Often, on the other hand, finished 23rd after borrowing a pole from an opposing coach. He'll be a cheerleader when the squad competes at Bohart Ranch.
Often admits he wasn't skiing well that day, which made the decision to take himself out of contention an easy one. "I felt OK," he said. "I felt, early in the race, my skis weren't that fast. My chances were there, but they weren't as big."
And an important team goal was at stake. Each school can receive a maximum of 12 NCAA berths. Alaska-Fairbanks only has a Nordic skiing program, so a full NCAA squad for them is six players, three of each gender.
"It just seemed rational to give him the pole so we would have a better chance of getting three guys into the NCAAs," Often said.
Thanks to the Sabo-Often exchange, for the second straight year and the third time in school history, a full squad of Nanooks will compete in the NCAA championships. It's a noteworthy accomplishment, especially since Alaska-Fairbanks is one of only six schools to qualify a full squad of Nordic skiers.
"I'm still in awe of what kind of person [Often] is," Sabo said. "He's definitely a true sportsman."
This has happened before, at the Olympic level. At the 2006 Winter Games in Torino, Italy, Norwegian coach Bjorner Hakensmoen gave his ski pole to Canadian skier Sara Renner when the Canadians were heavily favored to win. Coincidentally, Often also is a Norwegian.
Eight years ago at the U.S. Olympic tae kwon do trials in Colorado Springs, Colo., Esther Kim gave up her spot at the Sydney Olympics so her teammate, Kay Poe, could take her place. Poe dislocated her kneecap, and Kim forfeited their match because she refused to compete against an injured player.

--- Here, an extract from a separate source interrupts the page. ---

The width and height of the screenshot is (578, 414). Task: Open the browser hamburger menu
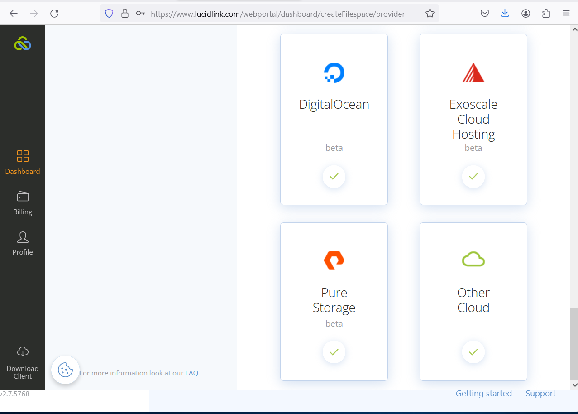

But in that case, it made sense because Poe and Kim were best friends. Often and Sabo are not. The sophomores share the natural bond of teammates who travel and train together, but this isn't exactly some sappy tale of ski brothers looking out for one another. This was done because it was the right thing to do. And that's almost impossible to fathom in an age when it seems more likely we'll see an athlete appear before Congress than do something selfless.
"It's a situation you meet once in a lifetime," Often said. "When that accident happened, everything pointed to that I should give him the pole."
Kind of puts what Kurt Busch did for Ryan Newman at the Daytona 500 this year in perspective, too.
But let's not downplay Sabo's role strictly because he was the beneficiary. Often's act shines so brightly because Sabo achieved something with it. And this was a big step for Sabo, who, according to his coach, hasn't always operated well under pressure. "Last year, when Ray would race, he would do fine in small races," Alaska-Fairbanks coach Scott Jerome said. "As soon as it was a race where the outcome was important, he would melt mentally. He would lock up. He would get so worked up mentally that physically he became tight."
If Sabo botched the exchange with Often, or was delayed a second or two longer, he'd be cheering alongside Often and certainly wouldn't have the chance to attain All-American status, which is given to skiers who finish in the top 10 at the NCAAs.
"I want to go out there and race hard," Sabo said. "The biggest thing is not to put pressure on myself."
So if given the opportunity again, would Often make the same choice he did that day at Giants Ridge? Would he sacrifice his dreams to see a teammate accomplish his own?
"Uh, I don't know," Often said. "It's just one of those decisions you have to make in a tenth of a second."